WORK REQUIRED
From the first line to the last, restate every record word for word, leaving out the pictures.

SOURCE MATERIAL
= Beginning of Section =

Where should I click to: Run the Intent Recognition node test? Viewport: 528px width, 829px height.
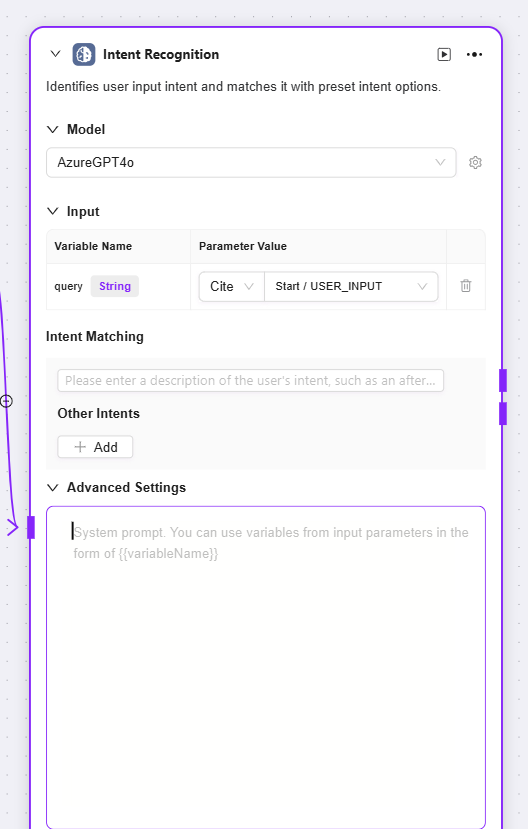[x=444, y=54]
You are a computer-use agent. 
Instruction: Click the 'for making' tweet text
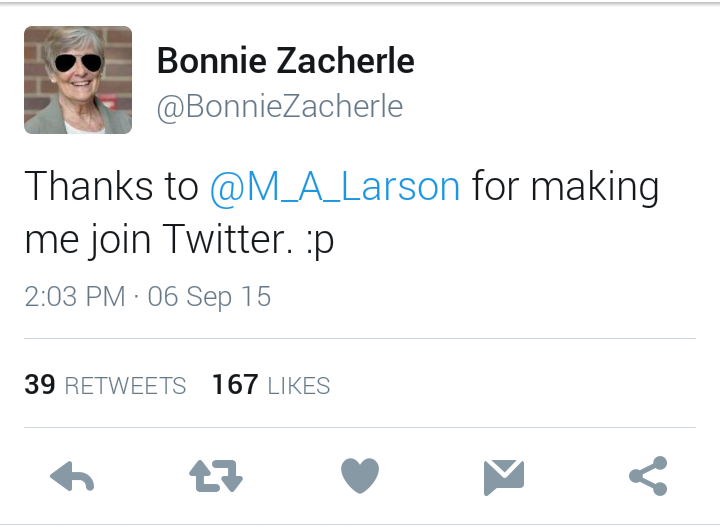pyautogui.click(x=565, y=187)
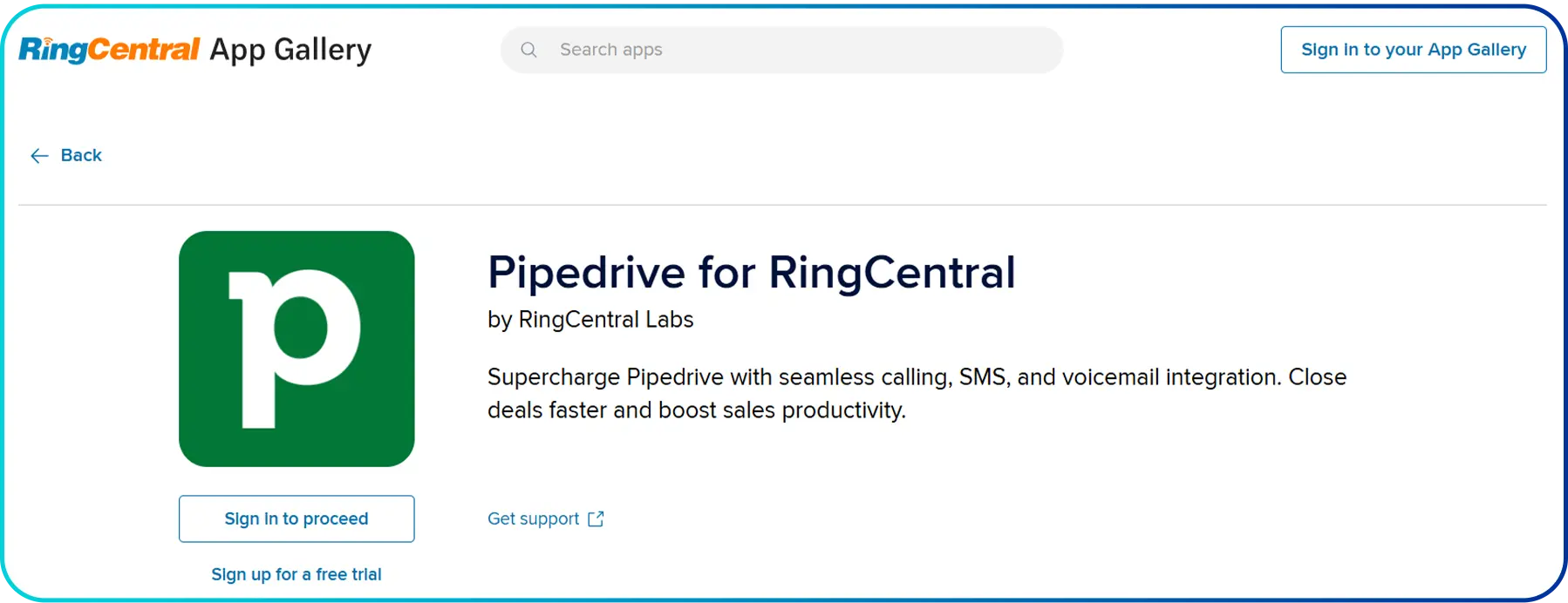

= End of Section =

RESULT
Where should I click to: Run the Intent Recognition node test? Viewport: 528px width, 829px height.
[x=444, y=54]
You are a computer-use agent. 
Instruction: Click the 'for making' tweet text
pyautogui.click(x=565, y=187)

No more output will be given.